Rwanda FT Coocamu Farmer – Group 4 Lot 5 – 29212 – SPOT RCWHSE

Price $4.42 per pound

Bag Weight 132.6 lbs

Position Spot

Bags 99

Warehouses Oakland

Flavor Profile Blackberry jam, brown butter, oregano, sweet

About this coffee

Grower

396 smallholder farmers organized around the Coocamu cooperative

Altitude

1600 – 2000 masl

Variety

Red Bourbon

Soil

Sandy loam

Region

Rutsiro District, Rwanda

Process

Fully washed and dried in raised beds

Harvest

February-May

Certification

Fair Trade

Coffee Background

Considered small compared to other East African coffee producing countries, Rwanda’s coffee has an important history and terroir entirely unique to the rest of the continent.

Brief History
Coffee was originally forced upon remote communities by the Belgians as a colony-funding cash crop. The Belgians distributed varieties cultivated by the French on Ile de Bourbon (now Reunion Island, near Madagascar) but had so little invested in coffee’s success that they immediately allowed production to decline through lack of investment in national infrastructure, as well as the farmers who grew it. As a result, the sector suffered near total obscurity in the coffee world from Rwanda’s independence in 1962 until the period of rebuilding following the country’s devastating civil war and astonishingly tragic genocide in 1994.

Coffee Today in Rwanda
Rwanda’s former cash crop, however, roared to international buyer attention in the late 2000’s thanks to one of East Africa’s most successful coffee interventions, the Partnership for Enhancing Agriculture in Rwanda Through Linkages (PEARL). PEARL was a sweeping infrastructure and education investment targeting large regions of Rwanda whose coffee was for the most part processed poorly at home and exported with little traceability.
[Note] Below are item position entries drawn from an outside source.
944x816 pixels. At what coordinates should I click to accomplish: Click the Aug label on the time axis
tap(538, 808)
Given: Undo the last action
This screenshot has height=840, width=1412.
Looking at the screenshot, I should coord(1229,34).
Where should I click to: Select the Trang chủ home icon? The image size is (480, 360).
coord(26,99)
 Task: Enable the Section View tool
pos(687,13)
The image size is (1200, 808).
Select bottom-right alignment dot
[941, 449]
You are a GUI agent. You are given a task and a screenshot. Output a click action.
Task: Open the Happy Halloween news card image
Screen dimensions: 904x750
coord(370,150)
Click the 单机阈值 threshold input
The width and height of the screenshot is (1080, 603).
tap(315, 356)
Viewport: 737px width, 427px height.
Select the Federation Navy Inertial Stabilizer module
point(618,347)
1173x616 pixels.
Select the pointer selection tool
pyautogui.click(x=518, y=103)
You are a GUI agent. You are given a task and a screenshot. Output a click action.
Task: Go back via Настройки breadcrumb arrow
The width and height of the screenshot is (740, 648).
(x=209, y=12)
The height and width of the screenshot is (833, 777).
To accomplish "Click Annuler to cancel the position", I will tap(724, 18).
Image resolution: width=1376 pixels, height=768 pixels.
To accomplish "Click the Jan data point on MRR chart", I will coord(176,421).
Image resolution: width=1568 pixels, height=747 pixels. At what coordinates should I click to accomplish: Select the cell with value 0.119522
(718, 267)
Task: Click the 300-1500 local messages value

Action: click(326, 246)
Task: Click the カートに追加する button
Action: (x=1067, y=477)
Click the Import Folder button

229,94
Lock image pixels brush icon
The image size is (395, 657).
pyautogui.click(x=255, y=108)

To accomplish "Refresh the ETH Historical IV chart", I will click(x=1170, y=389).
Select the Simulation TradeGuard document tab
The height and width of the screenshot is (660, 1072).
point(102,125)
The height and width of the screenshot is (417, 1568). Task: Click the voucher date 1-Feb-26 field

The program, designed and led by the University of Michigan, Texas A&M and a host of Rwandan organizations, vastly increased processing hygiene by building washing stations. It also organized remote and under-resourced smallholders into cooperative businesses capable of specialty partnerships.

Flavor Profile
Perhaps most significantly for the long term, it took the legacy bourbon genetics buried in abandon and polished them anew to the amazement of coffee drinkers everywhere. The snappy acidity, stone fruit flavors, and fragrant herbaceousness found in Rwanda’s coffee is still completely unique to bourbon produced anywhere else in the entire world.

This particular lot was produced at a washing station in the Rutsiro District run by the Coocamu cooperative, which was established in 2010 to help local coffee farmers in the Musasa Sector have access to a closer washing station where they could sell their harvested cherries. The bulk of production comes from small family owned farms where coffee is cultivated on just a few acres of land intercropped with soy beans. Access to a modern washing station gives producers the option to deliver cherries rather than bear the expense and risk of processing themselves.

Processing Detail
Processing at the Coocamu washing station includes hand sorting and floating cherries to remove damaged or underdeveloped coffee. Next, cherries are depulped and fermented for 18 hours without water. Once the dry fermentation is complete the parchment is soaked in fresh water between 18-24 hours to halt fermentation and stabilize the moisture content of the batch. After the soak, the parchment is washed once again, this time in grading channels—long shallow concrete channels with water flowing through—which allows the parchment to naturally separate by density. From here, each separate density grade is moved to pre-drying tables to be hand-sorted for imperfections and gently dried to the touch. After the hand-sort is complete, the parchment is then moved to fully-exposed drying tables to finish drying, a process that takes between 14-21 days depending on the climate.